* [Supplied entries]

********************

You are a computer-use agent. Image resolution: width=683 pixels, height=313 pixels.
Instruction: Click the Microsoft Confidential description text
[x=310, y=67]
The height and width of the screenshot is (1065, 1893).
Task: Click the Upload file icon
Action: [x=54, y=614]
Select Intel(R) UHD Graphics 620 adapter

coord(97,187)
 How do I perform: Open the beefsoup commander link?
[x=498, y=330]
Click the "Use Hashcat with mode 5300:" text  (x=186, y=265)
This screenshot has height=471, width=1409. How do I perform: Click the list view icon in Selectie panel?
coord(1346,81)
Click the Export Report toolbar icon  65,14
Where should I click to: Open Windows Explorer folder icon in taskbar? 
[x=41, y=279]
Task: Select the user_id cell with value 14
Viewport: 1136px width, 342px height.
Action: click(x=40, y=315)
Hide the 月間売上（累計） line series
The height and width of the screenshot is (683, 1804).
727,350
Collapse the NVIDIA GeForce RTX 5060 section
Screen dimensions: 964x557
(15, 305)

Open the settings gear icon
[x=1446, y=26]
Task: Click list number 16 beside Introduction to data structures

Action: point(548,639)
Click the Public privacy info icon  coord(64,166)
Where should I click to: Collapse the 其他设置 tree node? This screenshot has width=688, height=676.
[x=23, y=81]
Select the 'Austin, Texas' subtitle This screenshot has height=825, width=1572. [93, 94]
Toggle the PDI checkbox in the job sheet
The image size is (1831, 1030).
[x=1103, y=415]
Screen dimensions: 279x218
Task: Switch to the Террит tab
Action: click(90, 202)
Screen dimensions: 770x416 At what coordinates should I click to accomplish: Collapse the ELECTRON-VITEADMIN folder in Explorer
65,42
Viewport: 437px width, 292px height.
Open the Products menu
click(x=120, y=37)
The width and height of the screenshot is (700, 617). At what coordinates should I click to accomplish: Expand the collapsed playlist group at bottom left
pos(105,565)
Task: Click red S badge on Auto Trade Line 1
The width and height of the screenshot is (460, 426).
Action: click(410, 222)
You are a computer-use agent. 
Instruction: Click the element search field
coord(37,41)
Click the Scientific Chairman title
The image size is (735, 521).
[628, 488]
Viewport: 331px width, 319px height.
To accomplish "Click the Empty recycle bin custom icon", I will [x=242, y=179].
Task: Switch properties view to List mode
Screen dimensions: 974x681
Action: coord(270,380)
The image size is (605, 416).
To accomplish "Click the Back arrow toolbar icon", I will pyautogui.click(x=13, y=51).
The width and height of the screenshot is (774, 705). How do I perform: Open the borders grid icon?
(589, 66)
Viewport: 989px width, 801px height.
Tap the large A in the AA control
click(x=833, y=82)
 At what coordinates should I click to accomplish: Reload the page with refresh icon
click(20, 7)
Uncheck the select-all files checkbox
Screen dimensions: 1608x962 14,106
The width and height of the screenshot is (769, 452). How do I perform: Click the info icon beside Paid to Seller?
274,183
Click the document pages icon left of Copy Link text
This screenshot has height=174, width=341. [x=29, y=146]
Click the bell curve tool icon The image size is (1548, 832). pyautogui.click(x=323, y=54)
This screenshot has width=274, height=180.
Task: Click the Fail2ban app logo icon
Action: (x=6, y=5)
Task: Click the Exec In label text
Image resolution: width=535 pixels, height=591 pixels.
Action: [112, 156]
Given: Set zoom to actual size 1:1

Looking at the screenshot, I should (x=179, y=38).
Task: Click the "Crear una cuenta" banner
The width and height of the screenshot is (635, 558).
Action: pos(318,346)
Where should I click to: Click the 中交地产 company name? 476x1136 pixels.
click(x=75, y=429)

********************

How many lines in the listing above contain the word "This"? Reply with the number alone.

* [Answer for the task] 5